Problem to work on: Please transcribe exactly the lines from the one containing "Given: Click the Insert Function fx icon" through the end of the records below, both included, and nothing else.

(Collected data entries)
◆ ◆ ◆
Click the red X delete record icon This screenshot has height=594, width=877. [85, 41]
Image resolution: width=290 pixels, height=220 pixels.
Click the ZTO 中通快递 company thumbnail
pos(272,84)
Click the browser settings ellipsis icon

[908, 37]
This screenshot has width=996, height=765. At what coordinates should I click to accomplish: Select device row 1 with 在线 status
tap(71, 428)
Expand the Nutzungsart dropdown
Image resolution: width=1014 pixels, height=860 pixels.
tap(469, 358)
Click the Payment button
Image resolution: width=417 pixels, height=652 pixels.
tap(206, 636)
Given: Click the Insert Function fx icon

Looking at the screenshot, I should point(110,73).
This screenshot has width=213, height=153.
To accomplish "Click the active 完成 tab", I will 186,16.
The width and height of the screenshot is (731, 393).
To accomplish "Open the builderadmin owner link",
◆ ◆ ◆
Your response:
Given: Click the Insert Function fx icon

Looking at the screenshot, I should point(110,73).
This screenshot has width=213, height=153.
To accomplish "Click the active 完成 tab", I will 186,16.
The width and height of the screenshot is (731, 393).
To accomplish "Open the builderadmin owner link",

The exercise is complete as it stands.